Why does this work? Two reasons:

Physics intuition: This is exactly the physicist's intuition about spectral methods. Smooth fields (temperature, pressure, low-Reynolds fluid flow) are well-described by a handful of Fourier modes. Turbulent flows need more modes; shocks and discontinuities need many. FNO works best when the solution is smooth — which is precisely the regime where spectral methods excel.
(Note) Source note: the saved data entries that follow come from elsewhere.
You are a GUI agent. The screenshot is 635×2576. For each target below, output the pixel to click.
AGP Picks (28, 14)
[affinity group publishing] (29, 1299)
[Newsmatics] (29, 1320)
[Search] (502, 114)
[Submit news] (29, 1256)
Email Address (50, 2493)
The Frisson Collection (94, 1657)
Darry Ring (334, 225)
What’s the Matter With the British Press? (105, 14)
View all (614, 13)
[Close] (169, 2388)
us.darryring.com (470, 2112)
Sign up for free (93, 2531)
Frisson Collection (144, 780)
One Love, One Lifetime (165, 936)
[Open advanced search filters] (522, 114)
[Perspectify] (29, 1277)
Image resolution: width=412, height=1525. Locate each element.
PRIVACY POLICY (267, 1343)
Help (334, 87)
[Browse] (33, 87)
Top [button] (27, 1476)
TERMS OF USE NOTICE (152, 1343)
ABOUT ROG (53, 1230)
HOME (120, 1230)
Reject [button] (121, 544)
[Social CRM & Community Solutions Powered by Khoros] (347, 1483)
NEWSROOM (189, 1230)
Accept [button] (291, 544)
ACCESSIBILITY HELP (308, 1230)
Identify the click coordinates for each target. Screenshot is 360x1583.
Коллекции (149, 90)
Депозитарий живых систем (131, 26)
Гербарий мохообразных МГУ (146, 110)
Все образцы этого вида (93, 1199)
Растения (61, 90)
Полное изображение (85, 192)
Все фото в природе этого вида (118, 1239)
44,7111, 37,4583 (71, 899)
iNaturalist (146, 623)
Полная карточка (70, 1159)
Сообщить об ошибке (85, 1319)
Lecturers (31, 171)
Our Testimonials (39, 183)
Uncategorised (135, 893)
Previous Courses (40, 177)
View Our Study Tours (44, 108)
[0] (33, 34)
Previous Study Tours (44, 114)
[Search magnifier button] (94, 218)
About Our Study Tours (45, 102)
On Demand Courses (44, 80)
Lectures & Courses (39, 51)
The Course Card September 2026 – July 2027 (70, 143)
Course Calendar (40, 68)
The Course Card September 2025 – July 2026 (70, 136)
Mode truncation also explains resolution invariance. The tensor $R$ is defined on the $12 \times 12$ lowest modes. If we evaluate on a $128 \times 128$ grid instead of $64 \times 64$, the FFT produces $128 \times 128$ modes, but we still only touch the same $12 \times 12$ lowest ones. The same $R$ works on any grid — the mode indices don't change.

We now have all the ingredients. In the next chapter, we combine Definition 1 (the iterative update) with Definition 3 (the Fourier integral operator) into the complete FNO layer, and trace a full forward pass with explicit tensor dimensions.